For one-call workflows, the runner captures most of this automatically:

python
import tgraphx as tgx
        
        with tgx.reproducible(seed=42, deterministic=True):
            result = tgx.classify_nodes(
                x=x, edge_index=ei, labels=y,
                model="tensor_gcn", seed=42,
            )
        
        # Inspect what was written
        print(tgx.audit_run_dir(result.run_dir))
        

audit_run_dir returns a summary of what artifacts exist: run_metadata.json, experiment_config.json, metrics.csv, reproducibility_report.json, and, if the user called the tracking writer, benchmark_results.json.

If something is missing, the audit lists it. This is useful as a pre-publication checklist — you can confirm the artifacts are complete before submitting.

The honest limit of what artifacts can do

Comprehensive artifacts make reproduction easier. They do not guarantee it. A reviewer who downloads your artifacts and reruns your code can verify:

  • Was the code as published?
  • Was the configuration as reported?
  • Do the metrics match the table?

They cannot easily verify:

  • Was the dataset preprocessed identically?
  • Was the hardware family similar?
  • Is the random seed actually controlling all the randomness?

For deeper reproducibility, you also need a public code repository, a clear description of preprocessing, and a containerized environment (Docker, conda lock file) so the runtime is identical.
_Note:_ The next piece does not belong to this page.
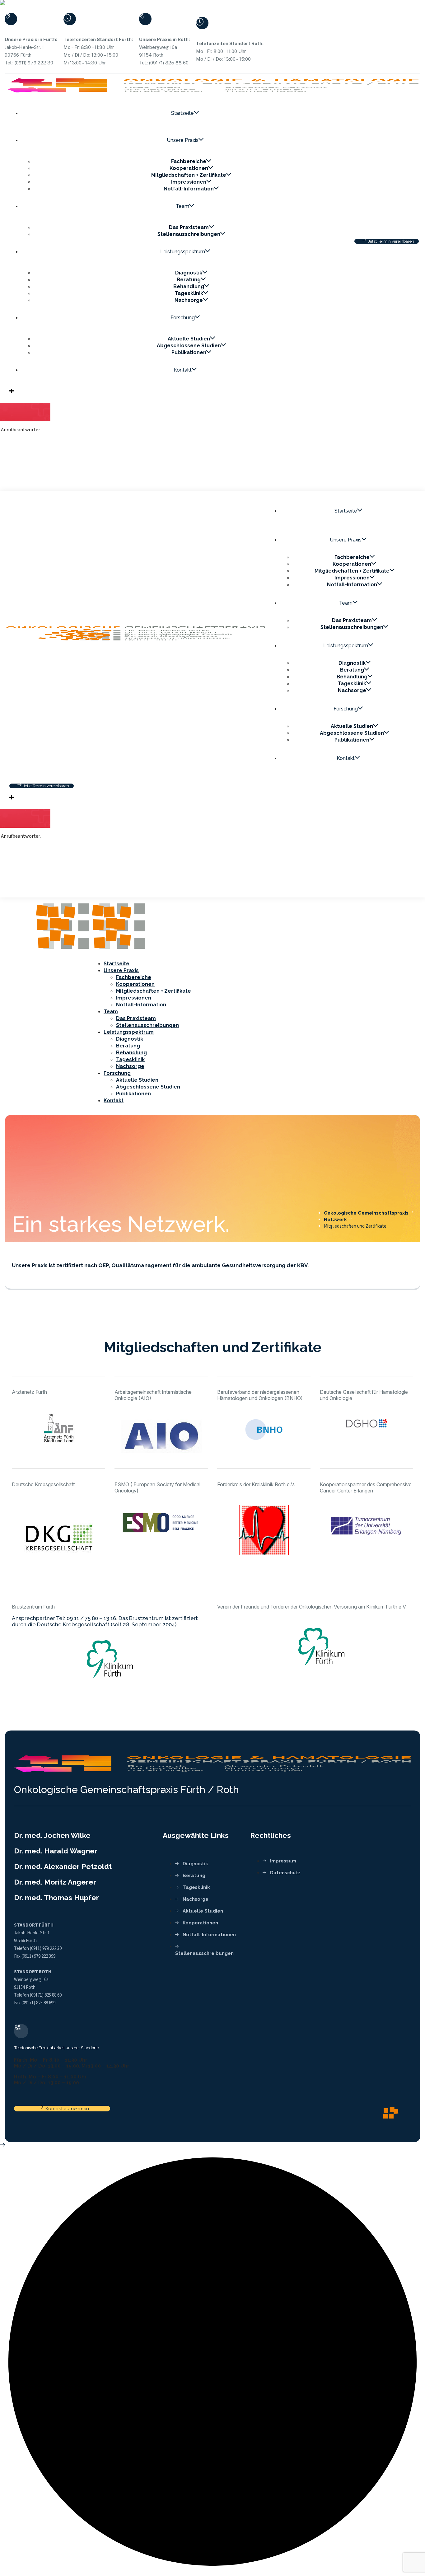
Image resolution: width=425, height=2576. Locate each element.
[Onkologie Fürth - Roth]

The framework provides the tooling to make good practice easy. The discipline is still the researcher's.

A model benchmark report

A defensible benchmark report from a paper using TGraphX might look like:

We trained tensor_gcn on cifar10_patch with tgx.classify_nodes() using
pip install tgraphx==1.4.2. Hyperparameters: learning rate 2e-3, hidden
dim 64, 2 layers, dropout 0.5. Standard 70/15/15 random split with seed 42.
Five training seeds (42-46). All artifacts at github.com/[user]/[repo]/runs.
Mean test accuracy: 78.4% ± 1.1% (5 seeds).

That paragraph has every piece a reviewer needs to assess and reproduce the result. The artifacts in the linked repository can be downloaded to verify the run.

This is the standard the framework's tooling is designed to make easy. It is the standard the field should hold itself to.

When you should NOT report a benchmark

  • A single seed run. Report it as a "preliminary single-seed result" or do not report it.
  • A model selected on test set performance. This is overfitting to the benchmark and should not be reported.
  • A model with a hyperparameter budget that the baselines did not have. Unfair comparison.
  • A result you cannot reproduce yourself on the same machine. If you can't reproduce it, neither can anyone else.

The benchmark culture in ML rewards numbers over rigor. The artifact system is one small lever toward shifting that balance. Individual researchers using it consistently can model the practice the field should adopt.


FAQ

Q: Does write_benchmark_results need to be called for every run?
A: No. The TGraphX experiment runner calls it automatically. Manual calls are useful when you write your own training loop.

Q: What is in reproducibility_report.json?
A: System fingerprint, seed, deterministic flag, RNG library versions, hardware info. See docs/reproducibility.md in the TGraphX repo.

Q: Where do these artifacts get written?
A: Per-run subdirectories under runs/ by default. The location is configurable via the experiment runner's out_dir parameter.

Q: Can I include benchmark artifacts in a Git repository?
A: Yes, but they can be large. Many projects use Git LFS for the larger ones (e.g., model checkpoints) and keep the metadata JSON files in regular Git.

Q: How do I include the benchmark report in a paper?
A: The artifact format is JSON. Convert relevant fields to a LaTeX table or markdown summary for inclusion. See docs/benchmarks.md for examples.